◆ TRECHO DO TEXTO:

- - - - -

As pesquisas de intenção de voto têm demonstrado, até o momento, uma grande estabilidade na corrida eleitoral para presidente. O agregador de pesquisas do Estadão, que recalcula diariamente dados provenientes de 14 institutos de pesquisa e produz uma linha de tendência de cada um dos candidatos, sinaliza que o ex-presidente Lula tem mantido uma dianteira relativamente confortável.
Isso não quer dizer que o jogo eleitoral já esteja definido. Mas, inequivocamente, o jogo tem favorito. Surpresas eleitorais, entretanto, não são raras em democracias. Faltam 60 dias para o primeiro turno das eleições e a campanha eleitoral propriamente dita ainda não começou. Incerteza sobre quem de fato será o vencedor é, inclusive, um dos elementos chave que qualifica um país como democrático.

- - - - -

◆ TAREFA PROPOSTA 1: Enumere as ações que o texto sobre a corrida presidencial atribui ao agregador de pesquisas do Estadão.
◆ TAREFA PROPOSTA 2: Prossiga com o texto sobre a corrida presidencial a partir da última frase apresentada.

- - - - -

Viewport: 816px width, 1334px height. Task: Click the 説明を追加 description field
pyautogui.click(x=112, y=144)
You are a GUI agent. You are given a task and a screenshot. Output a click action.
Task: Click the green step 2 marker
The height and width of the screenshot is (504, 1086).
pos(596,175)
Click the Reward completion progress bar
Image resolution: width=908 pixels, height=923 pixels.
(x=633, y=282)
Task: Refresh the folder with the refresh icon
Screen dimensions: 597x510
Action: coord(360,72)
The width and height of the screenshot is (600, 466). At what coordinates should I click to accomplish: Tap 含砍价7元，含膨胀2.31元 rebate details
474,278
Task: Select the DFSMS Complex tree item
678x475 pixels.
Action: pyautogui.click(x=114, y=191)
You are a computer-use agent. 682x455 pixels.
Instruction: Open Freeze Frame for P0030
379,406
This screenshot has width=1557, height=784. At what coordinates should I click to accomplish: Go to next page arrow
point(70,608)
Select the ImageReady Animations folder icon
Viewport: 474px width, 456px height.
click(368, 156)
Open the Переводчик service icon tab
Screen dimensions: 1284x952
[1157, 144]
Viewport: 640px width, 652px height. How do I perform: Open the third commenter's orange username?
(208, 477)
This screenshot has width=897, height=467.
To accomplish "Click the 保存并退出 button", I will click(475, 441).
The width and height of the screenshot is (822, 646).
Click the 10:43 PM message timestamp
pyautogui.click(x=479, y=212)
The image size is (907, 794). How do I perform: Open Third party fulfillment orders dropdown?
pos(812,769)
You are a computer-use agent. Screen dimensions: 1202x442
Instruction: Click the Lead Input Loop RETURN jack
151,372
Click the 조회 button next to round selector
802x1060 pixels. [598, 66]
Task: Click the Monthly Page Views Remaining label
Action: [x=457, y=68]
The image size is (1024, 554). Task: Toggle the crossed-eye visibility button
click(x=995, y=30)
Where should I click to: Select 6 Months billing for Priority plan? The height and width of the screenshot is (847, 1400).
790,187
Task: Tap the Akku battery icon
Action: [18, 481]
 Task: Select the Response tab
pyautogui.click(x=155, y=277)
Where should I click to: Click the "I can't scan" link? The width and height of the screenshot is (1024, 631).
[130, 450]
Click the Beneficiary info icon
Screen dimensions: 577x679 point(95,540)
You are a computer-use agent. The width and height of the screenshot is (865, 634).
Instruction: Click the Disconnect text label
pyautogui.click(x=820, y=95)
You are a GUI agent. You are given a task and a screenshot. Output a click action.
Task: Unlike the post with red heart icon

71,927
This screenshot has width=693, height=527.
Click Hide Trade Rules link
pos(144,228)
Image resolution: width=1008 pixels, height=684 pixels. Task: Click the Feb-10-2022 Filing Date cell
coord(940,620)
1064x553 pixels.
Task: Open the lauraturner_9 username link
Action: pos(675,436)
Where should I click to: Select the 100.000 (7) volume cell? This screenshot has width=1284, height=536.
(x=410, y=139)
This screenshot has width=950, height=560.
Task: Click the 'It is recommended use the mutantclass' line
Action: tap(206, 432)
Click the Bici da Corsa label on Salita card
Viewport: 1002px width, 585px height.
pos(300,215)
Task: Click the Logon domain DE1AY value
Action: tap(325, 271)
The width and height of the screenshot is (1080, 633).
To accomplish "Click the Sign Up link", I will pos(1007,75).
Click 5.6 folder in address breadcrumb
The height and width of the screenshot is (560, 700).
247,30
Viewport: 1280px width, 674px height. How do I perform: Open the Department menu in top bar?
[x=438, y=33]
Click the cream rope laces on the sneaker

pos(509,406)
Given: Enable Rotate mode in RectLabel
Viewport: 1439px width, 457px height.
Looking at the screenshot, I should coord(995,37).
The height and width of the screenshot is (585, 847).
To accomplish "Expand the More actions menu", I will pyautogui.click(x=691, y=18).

- - - - -

◆ RESPOSTA DO EXERCÍCIO 1:
- Recalcula diariamente dados provenientes de 14 institutos de pesquisa.
- Produz uma linha de tendência de cada um dos candidatos.
- Sinaliza que o ex-presidente Lula tem mantido uma dianteira relativamente confortável.

◆ RESPOSTA DO EXERCÍCIO 2:
Como o risco do golpe finalmente perdeu sentido até mesmo para Lula, o que esperar de um terceiro governo do ex-presidente caso ele de fato venha a ser o vencedor?
Há, pelo mesmo, dois cenários possíveis.
Uma possibilidade é que seu governo estaria muito mais constrangido pela sociedade e pelas organizações de controle. Livre das ameaças de Bolsonaro contra as instituições democráticas, a luta contra a corrupção voltaria a ser prioridade.
Lula tem o contencioso de duas condenações por corrupção e lavagem de dinheiro nas costas que, mesmo anuladas por questões procedimentais, sempre vão rondar a sua vida trazendo uma lupa a potenciais novos desvios. Qualquer deslize, por menor que seja, traria a ira imediata da sociedade contra ele. Uma espécie de “espada flamejante” pronta para cair sob sua cabeça. As chances de comportamento desviante, portanto, tenderiam a diminuir.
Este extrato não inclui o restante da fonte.